Ford Motor Company made waves in 2015 when they introduced the Mustang GT350 with a 5.2-liter flat-plane crank V8 under the hood. Unlike the majority of American V8s, which have historically contained a cross-plane setup, Ford took a page from the Italians’ book on how to make big power. By utilizing a 180 degree flat-plane crank, an engine is able to breathe significantly better, and in turn produce more horsepower. The other key side effect of using a flat-planer? Lots of revs. The Voodoo motor screams all the way to 8,250 RPM before reaching fuel cut-off, significantly higher than the 7,000+ RPM redline of the 5.0-liter Coyote V8 on which the Voodoo motor is based.
You may be asking yourself why more American companies haven’t used flat-plane crankshafts, considering they are so beneficial to performance. Thankfully for the rest of us, this C6 Corvette Z06 owner decided to find out for himself what a flat-plane crank LS7 would be like. The answer? Quite different than a cross-plane motor.
The stock LS7 is a 7.0-liter variant of General Motors’ fourth generation small-block V8. Built by hand in Wixom, Michigan, the LS7 has a reputation for being a bit of a monster that was only found in the C6 Corvette Z06, 427 Convertible, and fifth-generation Camaro Z/28. When looking at the numbers this engine produces, that reputation comes as no surprise: 505 horsepower at 6,100 RPM and 470 pound-feet of torque at 4,800 RPM are stout figures. Rip out that factory supplied cross-plane crank and stuff in a new flat-plane unit, and those numbers are surely going to be even more impressive.
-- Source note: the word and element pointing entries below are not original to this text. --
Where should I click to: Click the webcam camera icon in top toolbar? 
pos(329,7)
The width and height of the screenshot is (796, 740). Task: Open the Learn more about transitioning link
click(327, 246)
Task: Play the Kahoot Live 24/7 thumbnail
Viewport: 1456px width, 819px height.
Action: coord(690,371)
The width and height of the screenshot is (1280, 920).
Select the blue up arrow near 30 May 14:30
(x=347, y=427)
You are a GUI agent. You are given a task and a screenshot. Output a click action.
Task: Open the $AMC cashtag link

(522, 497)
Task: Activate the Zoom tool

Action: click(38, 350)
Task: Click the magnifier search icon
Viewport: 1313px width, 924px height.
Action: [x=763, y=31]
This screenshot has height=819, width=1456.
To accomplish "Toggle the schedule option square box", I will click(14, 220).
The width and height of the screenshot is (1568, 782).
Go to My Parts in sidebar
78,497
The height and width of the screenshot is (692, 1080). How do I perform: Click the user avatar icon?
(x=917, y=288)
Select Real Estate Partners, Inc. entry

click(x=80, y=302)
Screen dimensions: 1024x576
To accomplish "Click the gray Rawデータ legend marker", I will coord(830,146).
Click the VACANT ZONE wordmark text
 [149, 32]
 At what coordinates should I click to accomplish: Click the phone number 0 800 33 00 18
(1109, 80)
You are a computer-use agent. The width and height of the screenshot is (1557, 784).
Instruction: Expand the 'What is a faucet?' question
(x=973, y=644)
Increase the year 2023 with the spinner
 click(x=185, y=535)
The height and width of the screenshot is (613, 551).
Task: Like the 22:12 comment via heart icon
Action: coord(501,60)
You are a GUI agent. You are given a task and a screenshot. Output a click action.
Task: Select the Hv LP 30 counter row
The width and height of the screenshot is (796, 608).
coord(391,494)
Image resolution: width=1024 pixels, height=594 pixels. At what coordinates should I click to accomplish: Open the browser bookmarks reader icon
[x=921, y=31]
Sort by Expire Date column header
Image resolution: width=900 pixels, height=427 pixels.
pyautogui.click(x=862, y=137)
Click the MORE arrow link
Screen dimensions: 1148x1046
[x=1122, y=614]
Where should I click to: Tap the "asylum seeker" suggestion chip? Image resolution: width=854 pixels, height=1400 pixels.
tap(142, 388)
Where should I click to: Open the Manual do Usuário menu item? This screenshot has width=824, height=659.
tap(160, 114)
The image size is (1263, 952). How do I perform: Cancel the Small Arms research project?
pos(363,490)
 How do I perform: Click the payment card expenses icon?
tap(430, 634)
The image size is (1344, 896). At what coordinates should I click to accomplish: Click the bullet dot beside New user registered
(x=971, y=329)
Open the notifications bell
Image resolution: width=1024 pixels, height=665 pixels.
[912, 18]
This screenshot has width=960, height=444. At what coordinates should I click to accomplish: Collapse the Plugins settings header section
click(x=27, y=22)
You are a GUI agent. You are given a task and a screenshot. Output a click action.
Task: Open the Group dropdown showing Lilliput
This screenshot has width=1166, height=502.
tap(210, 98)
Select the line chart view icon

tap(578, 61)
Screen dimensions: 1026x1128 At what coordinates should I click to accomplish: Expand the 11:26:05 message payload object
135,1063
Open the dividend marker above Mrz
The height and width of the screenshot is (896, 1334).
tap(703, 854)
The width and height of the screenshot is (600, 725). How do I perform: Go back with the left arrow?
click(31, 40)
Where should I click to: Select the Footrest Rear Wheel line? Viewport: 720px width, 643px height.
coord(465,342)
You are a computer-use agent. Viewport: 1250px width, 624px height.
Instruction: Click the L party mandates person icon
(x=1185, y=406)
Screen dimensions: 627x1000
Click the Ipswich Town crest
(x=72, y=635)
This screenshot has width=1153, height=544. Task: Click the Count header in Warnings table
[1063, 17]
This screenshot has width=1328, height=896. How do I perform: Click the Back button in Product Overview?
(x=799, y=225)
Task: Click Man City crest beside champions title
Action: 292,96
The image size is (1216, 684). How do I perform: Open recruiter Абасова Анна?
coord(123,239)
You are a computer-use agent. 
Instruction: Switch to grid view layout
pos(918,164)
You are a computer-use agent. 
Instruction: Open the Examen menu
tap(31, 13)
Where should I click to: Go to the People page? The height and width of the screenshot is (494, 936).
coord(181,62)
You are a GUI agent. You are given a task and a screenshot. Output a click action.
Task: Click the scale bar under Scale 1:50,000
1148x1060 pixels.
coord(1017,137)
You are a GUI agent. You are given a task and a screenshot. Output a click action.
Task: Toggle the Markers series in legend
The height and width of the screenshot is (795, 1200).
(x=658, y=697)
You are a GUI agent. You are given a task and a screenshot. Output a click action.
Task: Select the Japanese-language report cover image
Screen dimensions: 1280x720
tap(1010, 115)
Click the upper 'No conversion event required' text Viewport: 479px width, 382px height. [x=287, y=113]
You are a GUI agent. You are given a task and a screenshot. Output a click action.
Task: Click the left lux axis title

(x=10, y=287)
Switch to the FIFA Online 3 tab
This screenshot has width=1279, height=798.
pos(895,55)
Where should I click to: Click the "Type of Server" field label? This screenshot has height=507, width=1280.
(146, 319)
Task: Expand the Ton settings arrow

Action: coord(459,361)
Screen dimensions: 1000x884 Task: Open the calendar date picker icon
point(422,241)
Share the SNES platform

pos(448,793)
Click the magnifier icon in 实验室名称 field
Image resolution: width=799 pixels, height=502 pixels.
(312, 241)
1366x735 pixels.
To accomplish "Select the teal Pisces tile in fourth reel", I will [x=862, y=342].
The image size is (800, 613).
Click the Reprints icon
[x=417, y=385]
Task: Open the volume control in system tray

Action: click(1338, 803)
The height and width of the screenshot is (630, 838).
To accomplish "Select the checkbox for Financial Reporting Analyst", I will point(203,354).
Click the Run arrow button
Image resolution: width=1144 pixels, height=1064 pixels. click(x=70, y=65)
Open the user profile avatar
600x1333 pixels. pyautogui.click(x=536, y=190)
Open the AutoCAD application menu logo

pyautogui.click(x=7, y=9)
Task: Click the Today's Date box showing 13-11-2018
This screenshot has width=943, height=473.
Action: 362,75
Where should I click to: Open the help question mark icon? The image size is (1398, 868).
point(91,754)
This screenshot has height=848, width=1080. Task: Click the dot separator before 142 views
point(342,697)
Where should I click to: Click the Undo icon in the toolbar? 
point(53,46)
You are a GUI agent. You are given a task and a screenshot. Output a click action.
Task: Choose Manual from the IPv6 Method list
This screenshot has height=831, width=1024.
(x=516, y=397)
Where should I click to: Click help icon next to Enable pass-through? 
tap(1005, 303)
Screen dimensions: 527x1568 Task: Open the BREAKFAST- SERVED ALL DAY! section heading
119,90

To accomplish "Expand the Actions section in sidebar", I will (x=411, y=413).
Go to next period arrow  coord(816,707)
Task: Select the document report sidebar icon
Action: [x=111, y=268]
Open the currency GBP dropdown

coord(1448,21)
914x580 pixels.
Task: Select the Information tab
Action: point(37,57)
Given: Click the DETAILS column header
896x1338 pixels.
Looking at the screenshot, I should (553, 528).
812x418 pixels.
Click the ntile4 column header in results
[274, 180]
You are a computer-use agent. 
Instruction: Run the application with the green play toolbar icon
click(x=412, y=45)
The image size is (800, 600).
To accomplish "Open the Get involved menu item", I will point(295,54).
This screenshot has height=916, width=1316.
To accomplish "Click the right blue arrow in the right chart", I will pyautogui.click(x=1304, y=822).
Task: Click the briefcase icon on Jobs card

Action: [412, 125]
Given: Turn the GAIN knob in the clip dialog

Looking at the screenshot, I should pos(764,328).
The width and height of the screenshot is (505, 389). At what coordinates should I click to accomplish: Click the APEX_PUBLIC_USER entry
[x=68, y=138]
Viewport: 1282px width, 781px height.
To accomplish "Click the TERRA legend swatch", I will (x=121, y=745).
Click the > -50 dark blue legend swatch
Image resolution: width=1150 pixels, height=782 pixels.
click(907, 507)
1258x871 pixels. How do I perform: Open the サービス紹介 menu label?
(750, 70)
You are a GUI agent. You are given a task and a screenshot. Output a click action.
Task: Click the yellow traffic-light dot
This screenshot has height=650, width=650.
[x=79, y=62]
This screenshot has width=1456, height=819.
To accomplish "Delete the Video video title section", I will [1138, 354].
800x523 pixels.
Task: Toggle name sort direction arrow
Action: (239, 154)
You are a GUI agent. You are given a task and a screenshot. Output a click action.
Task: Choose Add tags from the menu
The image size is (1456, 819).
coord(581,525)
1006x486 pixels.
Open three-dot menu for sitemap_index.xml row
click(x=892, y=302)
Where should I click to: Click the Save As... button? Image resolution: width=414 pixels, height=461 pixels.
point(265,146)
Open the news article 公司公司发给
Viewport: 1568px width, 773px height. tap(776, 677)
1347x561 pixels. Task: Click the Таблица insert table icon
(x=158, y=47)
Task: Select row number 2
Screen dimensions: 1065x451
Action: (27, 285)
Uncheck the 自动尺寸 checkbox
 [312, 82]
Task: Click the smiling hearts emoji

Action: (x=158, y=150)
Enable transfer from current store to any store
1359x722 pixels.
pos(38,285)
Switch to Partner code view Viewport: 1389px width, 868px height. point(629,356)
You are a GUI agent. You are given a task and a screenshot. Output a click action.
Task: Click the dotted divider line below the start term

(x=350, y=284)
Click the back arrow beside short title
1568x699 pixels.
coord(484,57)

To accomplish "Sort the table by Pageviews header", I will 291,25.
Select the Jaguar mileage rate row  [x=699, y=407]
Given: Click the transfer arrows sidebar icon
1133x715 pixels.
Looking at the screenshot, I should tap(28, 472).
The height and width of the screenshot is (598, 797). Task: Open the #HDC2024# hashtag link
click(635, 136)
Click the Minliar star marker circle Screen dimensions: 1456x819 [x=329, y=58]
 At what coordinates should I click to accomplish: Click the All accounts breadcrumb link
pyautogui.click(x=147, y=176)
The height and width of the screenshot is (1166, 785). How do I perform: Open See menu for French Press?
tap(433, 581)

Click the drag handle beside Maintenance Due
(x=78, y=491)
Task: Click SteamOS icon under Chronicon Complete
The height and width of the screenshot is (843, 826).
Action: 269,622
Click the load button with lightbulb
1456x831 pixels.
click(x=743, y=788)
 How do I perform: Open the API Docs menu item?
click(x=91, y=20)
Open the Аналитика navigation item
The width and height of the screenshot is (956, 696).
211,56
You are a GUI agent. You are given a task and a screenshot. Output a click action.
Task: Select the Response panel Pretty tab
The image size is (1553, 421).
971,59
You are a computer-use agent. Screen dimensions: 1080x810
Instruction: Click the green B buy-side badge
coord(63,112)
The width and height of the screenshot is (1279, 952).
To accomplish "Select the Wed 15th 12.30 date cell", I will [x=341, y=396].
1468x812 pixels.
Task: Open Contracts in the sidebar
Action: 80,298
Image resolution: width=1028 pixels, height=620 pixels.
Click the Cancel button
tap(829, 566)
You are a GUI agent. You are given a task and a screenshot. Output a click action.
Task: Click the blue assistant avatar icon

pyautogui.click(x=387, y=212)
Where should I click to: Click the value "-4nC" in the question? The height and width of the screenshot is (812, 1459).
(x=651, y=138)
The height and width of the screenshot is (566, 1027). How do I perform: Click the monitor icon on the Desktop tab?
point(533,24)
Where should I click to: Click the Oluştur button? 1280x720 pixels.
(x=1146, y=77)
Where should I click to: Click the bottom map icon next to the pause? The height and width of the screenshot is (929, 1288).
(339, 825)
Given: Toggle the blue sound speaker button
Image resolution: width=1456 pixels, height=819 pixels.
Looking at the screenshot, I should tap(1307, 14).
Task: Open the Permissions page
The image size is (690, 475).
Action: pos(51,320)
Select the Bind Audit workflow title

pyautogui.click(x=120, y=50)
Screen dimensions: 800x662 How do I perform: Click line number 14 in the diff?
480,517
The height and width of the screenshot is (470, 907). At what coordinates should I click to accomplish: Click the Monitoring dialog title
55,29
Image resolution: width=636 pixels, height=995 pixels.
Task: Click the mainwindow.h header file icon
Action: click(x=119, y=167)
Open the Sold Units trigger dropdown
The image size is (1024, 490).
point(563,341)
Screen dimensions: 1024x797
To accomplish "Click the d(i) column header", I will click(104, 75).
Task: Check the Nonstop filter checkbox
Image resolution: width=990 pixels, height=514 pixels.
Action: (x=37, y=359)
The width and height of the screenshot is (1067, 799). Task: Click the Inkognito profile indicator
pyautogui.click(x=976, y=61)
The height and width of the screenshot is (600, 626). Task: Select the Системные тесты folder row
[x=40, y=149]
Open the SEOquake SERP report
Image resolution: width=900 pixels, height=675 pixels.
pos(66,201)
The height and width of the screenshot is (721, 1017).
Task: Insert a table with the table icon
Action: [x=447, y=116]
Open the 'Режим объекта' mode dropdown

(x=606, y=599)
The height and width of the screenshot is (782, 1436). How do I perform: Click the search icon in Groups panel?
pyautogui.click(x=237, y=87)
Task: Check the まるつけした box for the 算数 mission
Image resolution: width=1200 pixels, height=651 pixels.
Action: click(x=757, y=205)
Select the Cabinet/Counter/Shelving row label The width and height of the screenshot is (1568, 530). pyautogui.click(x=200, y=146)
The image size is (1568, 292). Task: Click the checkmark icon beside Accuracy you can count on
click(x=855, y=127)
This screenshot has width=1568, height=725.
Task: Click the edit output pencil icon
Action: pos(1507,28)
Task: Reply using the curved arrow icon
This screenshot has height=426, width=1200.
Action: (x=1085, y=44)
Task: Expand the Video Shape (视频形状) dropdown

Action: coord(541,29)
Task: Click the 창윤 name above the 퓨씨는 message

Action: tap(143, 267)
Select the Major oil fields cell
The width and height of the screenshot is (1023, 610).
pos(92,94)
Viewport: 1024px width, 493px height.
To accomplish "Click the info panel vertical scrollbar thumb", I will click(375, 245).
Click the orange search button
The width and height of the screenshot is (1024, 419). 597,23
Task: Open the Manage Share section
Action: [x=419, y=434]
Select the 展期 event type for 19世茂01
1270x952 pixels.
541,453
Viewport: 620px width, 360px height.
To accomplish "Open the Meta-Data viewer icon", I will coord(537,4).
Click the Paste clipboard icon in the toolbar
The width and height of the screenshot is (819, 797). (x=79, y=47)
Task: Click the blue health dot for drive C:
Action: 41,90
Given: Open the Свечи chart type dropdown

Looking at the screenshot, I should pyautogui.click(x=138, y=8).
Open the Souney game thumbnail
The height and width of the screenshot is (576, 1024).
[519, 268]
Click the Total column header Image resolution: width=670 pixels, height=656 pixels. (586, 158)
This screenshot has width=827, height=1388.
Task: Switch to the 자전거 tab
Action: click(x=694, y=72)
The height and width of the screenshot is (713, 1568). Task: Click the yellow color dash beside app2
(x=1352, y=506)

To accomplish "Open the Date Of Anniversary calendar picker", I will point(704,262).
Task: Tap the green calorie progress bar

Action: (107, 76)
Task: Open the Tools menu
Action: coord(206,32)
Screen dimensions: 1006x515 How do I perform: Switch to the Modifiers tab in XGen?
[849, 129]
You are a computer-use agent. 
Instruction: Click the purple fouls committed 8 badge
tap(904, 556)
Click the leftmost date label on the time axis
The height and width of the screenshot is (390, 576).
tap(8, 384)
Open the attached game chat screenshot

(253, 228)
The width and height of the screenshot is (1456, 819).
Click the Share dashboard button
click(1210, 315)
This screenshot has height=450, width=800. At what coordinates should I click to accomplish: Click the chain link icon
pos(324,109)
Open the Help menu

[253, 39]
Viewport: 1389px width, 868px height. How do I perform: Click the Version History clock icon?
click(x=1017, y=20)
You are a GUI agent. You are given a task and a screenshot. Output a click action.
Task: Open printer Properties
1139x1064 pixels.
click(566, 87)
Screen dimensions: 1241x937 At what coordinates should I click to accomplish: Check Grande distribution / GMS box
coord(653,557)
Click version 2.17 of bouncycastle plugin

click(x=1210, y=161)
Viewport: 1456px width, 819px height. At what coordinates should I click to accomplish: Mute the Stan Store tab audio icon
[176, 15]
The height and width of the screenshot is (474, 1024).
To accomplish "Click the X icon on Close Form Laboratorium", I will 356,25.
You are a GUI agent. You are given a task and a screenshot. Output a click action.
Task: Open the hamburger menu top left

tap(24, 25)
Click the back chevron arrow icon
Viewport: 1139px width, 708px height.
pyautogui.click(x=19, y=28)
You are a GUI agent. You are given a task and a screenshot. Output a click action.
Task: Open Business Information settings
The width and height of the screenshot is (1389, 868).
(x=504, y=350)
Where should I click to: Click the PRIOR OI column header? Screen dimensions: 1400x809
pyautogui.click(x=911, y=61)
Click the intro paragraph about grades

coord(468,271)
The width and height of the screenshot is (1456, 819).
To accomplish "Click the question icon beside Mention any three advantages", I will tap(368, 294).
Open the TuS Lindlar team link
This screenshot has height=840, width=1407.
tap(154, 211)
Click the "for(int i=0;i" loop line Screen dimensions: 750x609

The change in firing order, as necessitated by switching to a flat-plane crank, results in a new soundtrack for the LS7 in the Corvette Z06 as well. Gone is the traditional American muscle howl, replaced by a more exotic sounding exhaust note. The rev limiter has seemingly increased as well, however the owner hasn’t made that information available. Upon finishing the short clip, we had only two questions: how much does this cost? And with this around, who needs a Voodoo?